RectTransform Variables & Insights

Posted byreavenk

Let’s talk about the behavior of a RectTransform.

The RectTransform is an extension of the Unity Transform. It adds some extra variables and functionality on top of the Transform class for 2D GUIs.

Screenshot of the API documentation for RectTransform, highlighting that the class inherits from the Transform class.

The Heirarchy

The RectTransform, like it’s Transform base class, is a transformation hierarchy. That’s where a node in a tree data structure has a position, location, and scale, but those attributes are also affected (compounded) by their parent nodes.

Instead of just 3D transform variables (position, location, and scale), it also includes support for positioning itself on a 2D rectangle. And while the RectTransform keeps the 3D Transform variables and can have nodes with depth and rotation – they typically don’t except for animated effects. It’s a hierarchy because a GameObject with a RectTransform will have (or at least should have) children GameObjects that also have RectTransforms.

A GameObject with a RectTransform is usually expected to have children with a RectTransform – all the way up to a Canvas root. The GameObject owning that Canvas is often a root GameObject. “root” means it doesn’t have a parent and is owned directly by the scene).

An example of a screen space UI in scene hierarchy, and a diagrammed version of it. Things to notice: the Canvas belongs of a root GameObject; the canvas has a RectTransform; all children of RectTransforms use RectTransform instead of the traditional Transform behavior.

The Coordinate System

Let’s go over the basic coordinate system of the Canvas component, which is the root of a UI with UGUI.

The coordinate system for the UI uses Unity’s world coordinates, where:

  • the positive X axis goes right
  • the positive Y axis goes up
  • and the positive Z axis is forward (into the screen).

The Canvas exists in the scene like any other GameObject and Behaviour, but is defaulted to the “UI” layer. Usually the entire hierarchy under the Canvas is also assigned into the UI layer.

The Canvas (and all other UI elements – with RectTransforms) at defaulted to the layer UI.
The Render Mode parameter for the Canvas Behavior. Notice the two Screen Space enums.

Data for locating words and elements

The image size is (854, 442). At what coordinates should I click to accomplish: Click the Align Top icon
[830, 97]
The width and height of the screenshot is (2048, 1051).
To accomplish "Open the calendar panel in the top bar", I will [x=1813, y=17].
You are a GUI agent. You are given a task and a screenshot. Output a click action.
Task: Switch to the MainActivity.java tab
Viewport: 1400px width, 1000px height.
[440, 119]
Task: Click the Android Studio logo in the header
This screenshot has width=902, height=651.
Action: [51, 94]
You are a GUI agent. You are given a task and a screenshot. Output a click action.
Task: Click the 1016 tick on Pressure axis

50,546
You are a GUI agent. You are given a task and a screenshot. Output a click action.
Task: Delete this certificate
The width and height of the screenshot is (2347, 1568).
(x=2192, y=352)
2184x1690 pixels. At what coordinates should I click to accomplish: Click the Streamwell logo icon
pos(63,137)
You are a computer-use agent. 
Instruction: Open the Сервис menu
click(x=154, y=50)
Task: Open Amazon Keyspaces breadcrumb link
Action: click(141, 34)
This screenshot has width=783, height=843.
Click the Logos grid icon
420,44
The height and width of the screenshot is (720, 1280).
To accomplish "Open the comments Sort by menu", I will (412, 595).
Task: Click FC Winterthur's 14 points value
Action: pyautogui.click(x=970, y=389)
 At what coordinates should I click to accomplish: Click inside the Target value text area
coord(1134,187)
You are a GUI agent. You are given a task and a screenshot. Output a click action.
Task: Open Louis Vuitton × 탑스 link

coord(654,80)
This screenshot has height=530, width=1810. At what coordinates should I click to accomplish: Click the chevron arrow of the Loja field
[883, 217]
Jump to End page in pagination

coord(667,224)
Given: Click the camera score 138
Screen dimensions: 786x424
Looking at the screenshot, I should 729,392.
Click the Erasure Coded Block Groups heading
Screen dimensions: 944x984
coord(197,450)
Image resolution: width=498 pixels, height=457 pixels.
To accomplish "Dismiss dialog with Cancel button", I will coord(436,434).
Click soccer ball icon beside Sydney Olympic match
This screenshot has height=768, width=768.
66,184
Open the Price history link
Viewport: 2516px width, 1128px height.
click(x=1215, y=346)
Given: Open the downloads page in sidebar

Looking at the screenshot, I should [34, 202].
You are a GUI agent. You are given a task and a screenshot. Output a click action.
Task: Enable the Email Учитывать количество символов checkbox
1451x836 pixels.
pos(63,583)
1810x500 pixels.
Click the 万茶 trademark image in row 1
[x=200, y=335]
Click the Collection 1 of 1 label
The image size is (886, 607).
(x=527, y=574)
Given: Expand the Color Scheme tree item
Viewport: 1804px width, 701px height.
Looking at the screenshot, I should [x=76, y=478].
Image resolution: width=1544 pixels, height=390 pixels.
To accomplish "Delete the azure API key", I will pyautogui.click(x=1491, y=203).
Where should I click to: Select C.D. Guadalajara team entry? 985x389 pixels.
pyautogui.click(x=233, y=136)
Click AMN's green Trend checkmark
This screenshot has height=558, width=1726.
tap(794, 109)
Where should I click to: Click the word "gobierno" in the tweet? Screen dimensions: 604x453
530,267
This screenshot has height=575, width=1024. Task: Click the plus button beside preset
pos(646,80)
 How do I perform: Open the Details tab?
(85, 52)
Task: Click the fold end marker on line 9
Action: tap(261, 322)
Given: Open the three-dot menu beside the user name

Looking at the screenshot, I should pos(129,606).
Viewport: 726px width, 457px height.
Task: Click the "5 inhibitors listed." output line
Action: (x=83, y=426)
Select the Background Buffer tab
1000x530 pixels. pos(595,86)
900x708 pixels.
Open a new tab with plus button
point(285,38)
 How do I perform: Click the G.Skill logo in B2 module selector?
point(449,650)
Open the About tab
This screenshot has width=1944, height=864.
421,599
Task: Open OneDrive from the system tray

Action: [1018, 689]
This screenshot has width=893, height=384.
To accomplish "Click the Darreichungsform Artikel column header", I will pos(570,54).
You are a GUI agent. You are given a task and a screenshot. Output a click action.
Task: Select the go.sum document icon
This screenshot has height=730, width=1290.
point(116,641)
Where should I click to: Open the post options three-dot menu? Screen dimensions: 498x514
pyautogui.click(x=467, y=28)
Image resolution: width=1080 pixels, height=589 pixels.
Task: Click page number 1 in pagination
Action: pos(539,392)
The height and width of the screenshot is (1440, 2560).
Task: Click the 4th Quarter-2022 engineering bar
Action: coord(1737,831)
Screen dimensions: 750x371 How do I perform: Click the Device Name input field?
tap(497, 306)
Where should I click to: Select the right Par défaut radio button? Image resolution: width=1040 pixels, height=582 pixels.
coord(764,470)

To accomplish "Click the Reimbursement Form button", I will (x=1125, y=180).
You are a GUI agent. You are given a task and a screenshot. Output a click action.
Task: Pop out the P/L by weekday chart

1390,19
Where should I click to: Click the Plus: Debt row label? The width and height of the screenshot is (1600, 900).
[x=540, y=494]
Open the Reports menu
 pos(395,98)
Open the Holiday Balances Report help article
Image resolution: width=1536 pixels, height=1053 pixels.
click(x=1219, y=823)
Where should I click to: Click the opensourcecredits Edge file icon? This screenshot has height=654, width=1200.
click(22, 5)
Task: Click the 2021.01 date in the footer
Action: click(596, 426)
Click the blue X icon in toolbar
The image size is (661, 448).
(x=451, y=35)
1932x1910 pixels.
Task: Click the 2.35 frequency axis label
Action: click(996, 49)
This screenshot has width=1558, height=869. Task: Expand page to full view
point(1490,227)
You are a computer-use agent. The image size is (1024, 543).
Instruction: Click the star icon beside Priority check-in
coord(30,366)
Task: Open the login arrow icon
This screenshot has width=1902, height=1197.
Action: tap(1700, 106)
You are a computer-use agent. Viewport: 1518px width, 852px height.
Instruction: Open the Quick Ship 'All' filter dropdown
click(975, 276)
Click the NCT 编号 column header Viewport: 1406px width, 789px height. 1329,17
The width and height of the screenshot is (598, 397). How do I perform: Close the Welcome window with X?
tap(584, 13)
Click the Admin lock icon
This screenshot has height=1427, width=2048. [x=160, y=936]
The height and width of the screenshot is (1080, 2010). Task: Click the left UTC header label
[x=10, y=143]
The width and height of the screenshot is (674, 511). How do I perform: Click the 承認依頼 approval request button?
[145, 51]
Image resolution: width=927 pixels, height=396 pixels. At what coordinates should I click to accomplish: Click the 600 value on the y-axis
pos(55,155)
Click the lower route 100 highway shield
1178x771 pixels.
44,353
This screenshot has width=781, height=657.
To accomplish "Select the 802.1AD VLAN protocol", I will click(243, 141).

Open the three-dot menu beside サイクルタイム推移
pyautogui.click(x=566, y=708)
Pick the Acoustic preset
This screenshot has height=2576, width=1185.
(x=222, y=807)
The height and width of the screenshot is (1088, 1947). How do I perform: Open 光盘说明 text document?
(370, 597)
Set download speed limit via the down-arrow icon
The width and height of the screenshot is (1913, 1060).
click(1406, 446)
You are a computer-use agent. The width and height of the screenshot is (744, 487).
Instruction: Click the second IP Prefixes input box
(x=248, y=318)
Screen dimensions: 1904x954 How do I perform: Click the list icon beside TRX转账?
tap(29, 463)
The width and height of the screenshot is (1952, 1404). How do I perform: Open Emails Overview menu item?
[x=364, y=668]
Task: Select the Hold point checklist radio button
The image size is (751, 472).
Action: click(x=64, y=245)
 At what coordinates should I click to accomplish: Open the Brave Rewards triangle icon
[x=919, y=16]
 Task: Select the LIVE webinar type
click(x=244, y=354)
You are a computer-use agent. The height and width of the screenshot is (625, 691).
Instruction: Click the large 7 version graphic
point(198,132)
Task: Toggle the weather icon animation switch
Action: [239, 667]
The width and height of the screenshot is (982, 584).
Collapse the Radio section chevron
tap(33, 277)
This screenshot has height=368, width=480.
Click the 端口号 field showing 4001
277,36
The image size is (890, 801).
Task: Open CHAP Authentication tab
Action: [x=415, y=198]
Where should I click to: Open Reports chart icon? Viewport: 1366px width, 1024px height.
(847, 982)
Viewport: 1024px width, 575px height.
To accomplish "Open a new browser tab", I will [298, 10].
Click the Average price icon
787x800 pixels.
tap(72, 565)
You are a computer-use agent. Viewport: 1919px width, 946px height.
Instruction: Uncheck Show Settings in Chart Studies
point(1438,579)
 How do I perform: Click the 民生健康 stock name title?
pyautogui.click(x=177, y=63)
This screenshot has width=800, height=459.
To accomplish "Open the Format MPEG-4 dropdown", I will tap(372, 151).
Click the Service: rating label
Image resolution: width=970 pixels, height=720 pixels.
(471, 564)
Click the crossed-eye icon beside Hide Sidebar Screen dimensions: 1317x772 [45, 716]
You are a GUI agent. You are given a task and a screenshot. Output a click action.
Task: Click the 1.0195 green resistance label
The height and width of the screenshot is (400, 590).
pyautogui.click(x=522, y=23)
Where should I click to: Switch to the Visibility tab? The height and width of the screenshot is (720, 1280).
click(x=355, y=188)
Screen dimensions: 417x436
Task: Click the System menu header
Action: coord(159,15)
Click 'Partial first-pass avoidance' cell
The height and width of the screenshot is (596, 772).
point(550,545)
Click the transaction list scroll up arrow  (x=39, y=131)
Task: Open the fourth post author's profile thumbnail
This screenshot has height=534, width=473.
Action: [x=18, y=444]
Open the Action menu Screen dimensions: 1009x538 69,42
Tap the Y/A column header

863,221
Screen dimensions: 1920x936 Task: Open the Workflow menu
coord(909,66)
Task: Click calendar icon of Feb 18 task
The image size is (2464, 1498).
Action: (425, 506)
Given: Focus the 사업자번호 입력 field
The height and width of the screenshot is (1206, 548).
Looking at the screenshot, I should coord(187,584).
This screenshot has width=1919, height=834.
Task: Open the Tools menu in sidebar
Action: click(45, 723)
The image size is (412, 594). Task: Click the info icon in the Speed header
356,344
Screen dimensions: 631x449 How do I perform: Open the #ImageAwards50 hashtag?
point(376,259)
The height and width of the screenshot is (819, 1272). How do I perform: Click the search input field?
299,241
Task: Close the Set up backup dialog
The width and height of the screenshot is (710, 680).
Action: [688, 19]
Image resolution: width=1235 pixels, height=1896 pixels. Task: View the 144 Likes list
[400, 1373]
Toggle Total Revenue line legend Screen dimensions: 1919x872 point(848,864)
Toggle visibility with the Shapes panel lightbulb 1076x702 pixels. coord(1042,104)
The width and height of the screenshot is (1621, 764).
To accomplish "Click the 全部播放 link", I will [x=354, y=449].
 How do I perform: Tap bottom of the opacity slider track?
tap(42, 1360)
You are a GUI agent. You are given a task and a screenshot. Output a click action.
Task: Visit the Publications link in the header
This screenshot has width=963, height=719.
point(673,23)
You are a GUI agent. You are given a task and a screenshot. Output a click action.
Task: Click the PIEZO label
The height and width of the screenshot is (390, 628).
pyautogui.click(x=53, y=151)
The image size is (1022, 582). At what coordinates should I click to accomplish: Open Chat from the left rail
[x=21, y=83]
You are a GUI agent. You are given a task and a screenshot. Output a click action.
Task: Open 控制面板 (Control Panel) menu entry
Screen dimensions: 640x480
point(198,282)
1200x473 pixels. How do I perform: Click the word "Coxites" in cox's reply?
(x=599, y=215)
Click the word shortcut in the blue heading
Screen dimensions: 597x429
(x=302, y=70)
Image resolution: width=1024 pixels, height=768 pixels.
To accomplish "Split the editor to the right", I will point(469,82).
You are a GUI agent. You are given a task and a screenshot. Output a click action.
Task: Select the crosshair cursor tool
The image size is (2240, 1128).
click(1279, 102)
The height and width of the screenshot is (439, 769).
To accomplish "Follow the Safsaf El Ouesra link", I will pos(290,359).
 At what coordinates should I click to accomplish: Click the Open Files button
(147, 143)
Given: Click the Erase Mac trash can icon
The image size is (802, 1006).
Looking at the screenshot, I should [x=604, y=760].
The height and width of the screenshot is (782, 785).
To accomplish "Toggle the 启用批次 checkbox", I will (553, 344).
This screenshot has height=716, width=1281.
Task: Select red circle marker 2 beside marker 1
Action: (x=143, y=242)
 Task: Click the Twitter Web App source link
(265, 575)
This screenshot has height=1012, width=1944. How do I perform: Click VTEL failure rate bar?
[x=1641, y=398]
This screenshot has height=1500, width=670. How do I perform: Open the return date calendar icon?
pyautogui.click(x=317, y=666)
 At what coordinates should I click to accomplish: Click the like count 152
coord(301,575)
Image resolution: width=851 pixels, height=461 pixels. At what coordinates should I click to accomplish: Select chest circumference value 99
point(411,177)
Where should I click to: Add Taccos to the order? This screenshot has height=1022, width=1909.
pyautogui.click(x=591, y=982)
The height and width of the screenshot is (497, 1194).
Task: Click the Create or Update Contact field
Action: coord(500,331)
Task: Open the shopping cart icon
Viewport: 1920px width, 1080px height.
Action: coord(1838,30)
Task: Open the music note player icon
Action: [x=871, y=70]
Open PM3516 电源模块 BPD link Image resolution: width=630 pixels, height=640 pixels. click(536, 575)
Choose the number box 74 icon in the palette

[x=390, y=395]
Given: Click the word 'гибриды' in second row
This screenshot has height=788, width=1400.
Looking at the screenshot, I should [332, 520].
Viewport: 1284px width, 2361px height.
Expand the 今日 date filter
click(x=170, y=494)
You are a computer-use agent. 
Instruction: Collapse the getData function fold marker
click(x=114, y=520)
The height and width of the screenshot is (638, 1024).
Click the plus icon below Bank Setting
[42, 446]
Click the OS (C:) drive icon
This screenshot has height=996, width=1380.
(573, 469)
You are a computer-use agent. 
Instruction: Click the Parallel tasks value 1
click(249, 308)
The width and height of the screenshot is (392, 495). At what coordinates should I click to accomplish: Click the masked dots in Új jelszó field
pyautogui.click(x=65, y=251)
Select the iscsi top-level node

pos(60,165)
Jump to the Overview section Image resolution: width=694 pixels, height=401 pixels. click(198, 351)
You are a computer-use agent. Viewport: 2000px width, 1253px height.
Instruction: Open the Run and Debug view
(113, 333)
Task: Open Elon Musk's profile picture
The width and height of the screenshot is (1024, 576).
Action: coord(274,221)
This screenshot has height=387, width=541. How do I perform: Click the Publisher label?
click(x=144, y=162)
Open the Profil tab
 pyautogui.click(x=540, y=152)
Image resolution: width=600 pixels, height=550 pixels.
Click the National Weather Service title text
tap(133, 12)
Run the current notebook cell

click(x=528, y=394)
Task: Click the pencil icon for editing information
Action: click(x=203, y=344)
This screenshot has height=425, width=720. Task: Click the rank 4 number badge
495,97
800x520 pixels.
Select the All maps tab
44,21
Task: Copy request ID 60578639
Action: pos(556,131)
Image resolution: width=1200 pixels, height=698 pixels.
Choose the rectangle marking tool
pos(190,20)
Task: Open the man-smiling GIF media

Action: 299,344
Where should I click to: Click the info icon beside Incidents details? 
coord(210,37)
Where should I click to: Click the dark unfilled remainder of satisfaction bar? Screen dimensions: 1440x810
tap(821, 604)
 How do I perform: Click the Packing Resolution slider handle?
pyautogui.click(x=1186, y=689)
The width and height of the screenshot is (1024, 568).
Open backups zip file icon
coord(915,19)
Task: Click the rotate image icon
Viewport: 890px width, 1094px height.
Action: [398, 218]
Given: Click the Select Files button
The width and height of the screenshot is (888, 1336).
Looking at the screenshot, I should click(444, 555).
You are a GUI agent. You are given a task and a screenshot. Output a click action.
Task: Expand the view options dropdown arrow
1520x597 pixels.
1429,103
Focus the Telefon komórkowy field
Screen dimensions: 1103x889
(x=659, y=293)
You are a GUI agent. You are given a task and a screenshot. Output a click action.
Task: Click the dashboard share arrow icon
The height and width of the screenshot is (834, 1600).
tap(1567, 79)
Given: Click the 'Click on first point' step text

→ **Goal of the exercise**:
Answer these questions from the RectTransform post:
1. Which Unity class does the RectTransform extend?
2. In the UI coordinate system, which way does the positive Z axis point?
3. Which layer is the Canvas assigned to by default?
The items have no role in this work.

→ **Result of the exercise**:
1. The Transform class.
2. Forward, into the screen.
3. The "UI" layer.